During winter, guest numbers drop to below 50 - mostly passing tourists or skifield workers.

This is the second year the Grays have managed the camping ground. They were assistant managers for two years before that alongside owners Herbie and Chris Illingworth, who ran the camp for 18 years before their lease expired and the Queenstown Lakes District Council - which funded the wastewater upgrade - took over last year.

"It's certainly a lifestyle choice," Mrs Gray said.

"It gets a little bit isolated and lonely over the winter, it really does ... and then over the summer we're extremely busy."

While people come from far and wide to experience a New Zealand summer at Glendhu Bay, during the last two weeks of the school holidays 70% of campers were from Wanaka.

"Because they're just down the road I suppose, and it's the last bit of family time they're going to have for the year."

Last-minute preparations before the Boxing Day influx have included setting up the camp shop, organising security and inducting staff - boosted from 13 to 17 this summer to relieve pressure on the Grays.

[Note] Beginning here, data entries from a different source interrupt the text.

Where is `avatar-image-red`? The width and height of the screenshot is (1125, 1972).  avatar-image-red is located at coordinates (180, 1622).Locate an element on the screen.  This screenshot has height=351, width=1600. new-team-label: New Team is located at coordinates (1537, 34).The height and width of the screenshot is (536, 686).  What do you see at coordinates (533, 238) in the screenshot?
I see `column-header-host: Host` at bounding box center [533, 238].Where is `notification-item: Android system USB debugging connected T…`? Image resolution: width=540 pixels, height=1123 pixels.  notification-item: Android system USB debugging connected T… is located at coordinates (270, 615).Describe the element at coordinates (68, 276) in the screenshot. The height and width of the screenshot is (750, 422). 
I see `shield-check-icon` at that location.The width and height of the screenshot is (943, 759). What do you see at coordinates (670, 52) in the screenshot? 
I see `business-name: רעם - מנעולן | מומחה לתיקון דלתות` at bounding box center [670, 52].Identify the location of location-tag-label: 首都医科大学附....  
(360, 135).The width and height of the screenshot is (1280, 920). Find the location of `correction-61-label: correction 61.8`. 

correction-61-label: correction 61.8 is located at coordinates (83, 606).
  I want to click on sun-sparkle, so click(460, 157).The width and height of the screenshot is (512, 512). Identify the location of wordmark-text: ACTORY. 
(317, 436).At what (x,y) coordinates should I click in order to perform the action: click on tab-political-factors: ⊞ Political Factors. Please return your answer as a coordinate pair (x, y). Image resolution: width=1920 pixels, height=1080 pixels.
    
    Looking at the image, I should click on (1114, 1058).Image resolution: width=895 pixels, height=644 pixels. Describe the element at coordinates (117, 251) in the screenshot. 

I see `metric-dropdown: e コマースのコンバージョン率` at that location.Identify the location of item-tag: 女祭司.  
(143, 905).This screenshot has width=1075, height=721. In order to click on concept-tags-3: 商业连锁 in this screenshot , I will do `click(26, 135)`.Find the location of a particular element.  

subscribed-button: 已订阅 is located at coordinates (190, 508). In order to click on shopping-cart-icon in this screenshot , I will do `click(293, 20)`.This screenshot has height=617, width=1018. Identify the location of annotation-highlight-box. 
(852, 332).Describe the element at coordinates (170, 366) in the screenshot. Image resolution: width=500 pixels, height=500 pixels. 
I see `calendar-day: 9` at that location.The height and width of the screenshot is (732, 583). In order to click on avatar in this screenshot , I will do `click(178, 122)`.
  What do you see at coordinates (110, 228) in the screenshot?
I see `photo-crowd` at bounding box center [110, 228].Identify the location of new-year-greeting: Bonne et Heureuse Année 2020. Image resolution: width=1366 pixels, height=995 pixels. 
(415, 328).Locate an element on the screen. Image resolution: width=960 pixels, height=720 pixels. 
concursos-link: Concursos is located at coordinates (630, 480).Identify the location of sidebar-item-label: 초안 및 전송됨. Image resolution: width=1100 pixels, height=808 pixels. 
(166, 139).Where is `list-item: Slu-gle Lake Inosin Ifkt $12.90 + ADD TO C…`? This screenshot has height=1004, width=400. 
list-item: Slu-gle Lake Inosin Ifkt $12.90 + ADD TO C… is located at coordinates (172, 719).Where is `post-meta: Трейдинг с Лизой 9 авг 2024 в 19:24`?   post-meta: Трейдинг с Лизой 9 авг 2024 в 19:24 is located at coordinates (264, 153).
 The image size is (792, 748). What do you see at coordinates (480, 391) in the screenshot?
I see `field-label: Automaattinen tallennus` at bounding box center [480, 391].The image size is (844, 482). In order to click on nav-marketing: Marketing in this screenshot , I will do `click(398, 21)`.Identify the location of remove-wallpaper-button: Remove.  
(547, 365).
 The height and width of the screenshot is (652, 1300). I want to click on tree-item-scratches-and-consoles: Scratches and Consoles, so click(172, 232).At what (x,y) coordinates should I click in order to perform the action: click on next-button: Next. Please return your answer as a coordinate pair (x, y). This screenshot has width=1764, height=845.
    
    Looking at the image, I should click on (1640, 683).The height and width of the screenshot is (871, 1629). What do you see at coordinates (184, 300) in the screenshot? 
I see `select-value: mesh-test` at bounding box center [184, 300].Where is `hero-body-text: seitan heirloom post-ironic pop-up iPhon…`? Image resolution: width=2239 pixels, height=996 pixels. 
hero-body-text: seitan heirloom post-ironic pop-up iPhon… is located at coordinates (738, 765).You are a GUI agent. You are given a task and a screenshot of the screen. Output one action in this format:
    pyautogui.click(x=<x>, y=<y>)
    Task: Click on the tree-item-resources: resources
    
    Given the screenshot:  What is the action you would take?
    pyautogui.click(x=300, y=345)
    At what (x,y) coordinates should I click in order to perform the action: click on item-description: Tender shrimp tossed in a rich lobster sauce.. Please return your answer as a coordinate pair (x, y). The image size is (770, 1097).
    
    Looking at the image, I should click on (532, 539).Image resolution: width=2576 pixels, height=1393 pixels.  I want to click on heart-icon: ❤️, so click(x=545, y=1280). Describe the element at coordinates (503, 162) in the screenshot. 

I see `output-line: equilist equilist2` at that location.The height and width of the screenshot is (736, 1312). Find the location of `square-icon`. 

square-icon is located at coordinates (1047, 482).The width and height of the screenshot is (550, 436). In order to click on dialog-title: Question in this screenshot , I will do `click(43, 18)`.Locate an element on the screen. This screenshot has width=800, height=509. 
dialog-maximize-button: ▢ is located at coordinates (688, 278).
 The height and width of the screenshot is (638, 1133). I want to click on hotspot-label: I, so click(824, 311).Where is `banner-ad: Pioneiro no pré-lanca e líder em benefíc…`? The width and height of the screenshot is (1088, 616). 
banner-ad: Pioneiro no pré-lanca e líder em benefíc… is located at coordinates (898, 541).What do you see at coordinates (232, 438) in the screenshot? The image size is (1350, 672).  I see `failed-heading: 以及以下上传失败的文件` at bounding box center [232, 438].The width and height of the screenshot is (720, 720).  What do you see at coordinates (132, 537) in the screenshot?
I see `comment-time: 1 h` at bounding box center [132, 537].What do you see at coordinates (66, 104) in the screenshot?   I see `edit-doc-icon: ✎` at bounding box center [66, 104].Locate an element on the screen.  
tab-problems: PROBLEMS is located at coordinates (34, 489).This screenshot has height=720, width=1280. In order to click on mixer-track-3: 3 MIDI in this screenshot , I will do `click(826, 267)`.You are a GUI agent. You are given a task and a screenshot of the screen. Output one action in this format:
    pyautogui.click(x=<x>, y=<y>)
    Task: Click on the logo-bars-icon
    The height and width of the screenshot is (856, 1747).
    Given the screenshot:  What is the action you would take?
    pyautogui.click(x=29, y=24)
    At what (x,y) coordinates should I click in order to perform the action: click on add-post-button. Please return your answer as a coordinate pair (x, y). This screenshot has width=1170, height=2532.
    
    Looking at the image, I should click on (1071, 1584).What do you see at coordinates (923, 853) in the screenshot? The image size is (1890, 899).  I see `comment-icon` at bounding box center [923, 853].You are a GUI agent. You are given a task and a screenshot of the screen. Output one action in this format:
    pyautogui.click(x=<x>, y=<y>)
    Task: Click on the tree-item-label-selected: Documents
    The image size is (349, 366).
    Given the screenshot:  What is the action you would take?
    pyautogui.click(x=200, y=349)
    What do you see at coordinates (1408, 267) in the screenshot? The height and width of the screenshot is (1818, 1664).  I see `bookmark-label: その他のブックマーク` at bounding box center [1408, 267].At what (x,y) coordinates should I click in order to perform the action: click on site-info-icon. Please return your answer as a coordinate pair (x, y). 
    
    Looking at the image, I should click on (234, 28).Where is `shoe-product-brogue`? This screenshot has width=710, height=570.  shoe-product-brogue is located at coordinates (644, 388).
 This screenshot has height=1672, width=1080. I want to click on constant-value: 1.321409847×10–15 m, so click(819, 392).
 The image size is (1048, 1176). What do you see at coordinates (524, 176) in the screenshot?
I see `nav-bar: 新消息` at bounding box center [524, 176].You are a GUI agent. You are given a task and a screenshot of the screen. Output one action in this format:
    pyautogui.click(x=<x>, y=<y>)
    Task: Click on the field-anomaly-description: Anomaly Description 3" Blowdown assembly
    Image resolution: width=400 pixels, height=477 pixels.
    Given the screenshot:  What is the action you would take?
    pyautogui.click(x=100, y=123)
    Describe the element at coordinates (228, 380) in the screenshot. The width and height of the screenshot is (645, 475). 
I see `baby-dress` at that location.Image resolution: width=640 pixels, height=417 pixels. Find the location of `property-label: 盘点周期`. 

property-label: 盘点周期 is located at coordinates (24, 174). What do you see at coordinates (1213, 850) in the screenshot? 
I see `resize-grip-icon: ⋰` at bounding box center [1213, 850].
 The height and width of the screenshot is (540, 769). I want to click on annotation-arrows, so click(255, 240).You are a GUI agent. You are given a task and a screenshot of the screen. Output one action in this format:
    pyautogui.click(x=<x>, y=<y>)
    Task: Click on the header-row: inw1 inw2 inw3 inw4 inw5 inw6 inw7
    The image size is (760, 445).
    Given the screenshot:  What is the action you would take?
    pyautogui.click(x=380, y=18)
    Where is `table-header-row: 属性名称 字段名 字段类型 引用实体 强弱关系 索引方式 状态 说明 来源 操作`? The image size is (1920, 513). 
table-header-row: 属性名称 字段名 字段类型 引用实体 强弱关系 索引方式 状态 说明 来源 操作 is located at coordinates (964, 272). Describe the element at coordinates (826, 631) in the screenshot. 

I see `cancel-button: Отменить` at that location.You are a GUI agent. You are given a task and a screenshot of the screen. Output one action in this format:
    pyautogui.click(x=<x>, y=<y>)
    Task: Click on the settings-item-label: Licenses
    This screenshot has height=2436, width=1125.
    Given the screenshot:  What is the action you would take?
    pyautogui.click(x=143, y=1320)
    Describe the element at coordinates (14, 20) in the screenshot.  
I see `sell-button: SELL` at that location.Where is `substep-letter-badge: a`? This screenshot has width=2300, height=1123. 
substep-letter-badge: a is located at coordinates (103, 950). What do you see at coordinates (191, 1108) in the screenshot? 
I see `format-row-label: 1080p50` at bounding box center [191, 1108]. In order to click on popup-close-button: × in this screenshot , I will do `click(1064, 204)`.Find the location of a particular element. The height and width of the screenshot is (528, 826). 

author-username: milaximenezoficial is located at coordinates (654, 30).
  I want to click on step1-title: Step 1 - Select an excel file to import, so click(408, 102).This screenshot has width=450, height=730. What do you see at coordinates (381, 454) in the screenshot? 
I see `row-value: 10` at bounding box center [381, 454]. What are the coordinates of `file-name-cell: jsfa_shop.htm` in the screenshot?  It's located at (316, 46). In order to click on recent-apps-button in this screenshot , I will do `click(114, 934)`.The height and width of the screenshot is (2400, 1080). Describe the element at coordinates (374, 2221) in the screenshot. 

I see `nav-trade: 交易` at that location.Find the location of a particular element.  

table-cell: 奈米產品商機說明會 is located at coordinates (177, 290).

For Otago University student Pip Oliver, a camp staff member for three consecutive summers, working for part of the day and water-skiing the rest is a dream come true.

"I get a holiday and I get paid for it as well," she said.

"And I enjoy the people. It's a very social job."

Although the Grays rarely leave the camping ground, except for the occasional trip into Wanaka, they are already planning a well-earned trip to Fiji after the holiday crowds have left the camp.

In the meantime, the focus is on hosting the thousands of people who call Glendhu Bay home each summer.

"We will be flat out but ... we're really looking forward to it," Mrs Gray said.

"It's once a year that we catch up on everybody. It's a great atmosphere."